インドが大気汚染を原因とする死者の数で中国を追い抜こうとしている――。米健康影響研究所(HEI)が14日に公表した調査でわかった。大気汚染は環境関連の死因では世界最大の脅威となっている。

同調査によると、中国およびインドは2015年、大気汚染が原因でそれぞれ約110万人が若くして死亡した。最多の中国と2位のインドの差はわずか1万8000人だった。大気汚染は死因では5番目に浮上した。

インドでは料理の煮炊きに家庭で固形燃料を使う。石炭火力発電所や焼き畑、工場からの排煙、自動車の排ガスなどもあり、微小粒子状物質「PM2.5」の大気中濃度は世界最悪レベルだ。PM2.5とは、大気中に浮遊する直径2.5マイクロ(マイクロは100万分の1)メートル以下の微粒子をいう。

PM2.5の濃度が高い中国では、大気汚染による死者数が何年も他国を上回ってきた。

しかし、この10年では大気汚染関連死が若干減少している。一方、インドでは増加した。
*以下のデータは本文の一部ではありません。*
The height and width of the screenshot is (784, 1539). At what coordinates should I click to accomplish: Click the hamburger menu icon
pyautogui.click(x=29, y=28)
HEIの調査によると、05年は約90万人だったが、15年には110万人をわずかに下回るまでに増えた。

全世界で見ると、大気汚染が原因の15年の死者数は420万人で、10年前と比べ7.5%増えた。汚染された空気は、死因では今や高コレステロールと肩を並べ、塩分の過剰摂取や肥満をも上回ったことが調査で明らかになった。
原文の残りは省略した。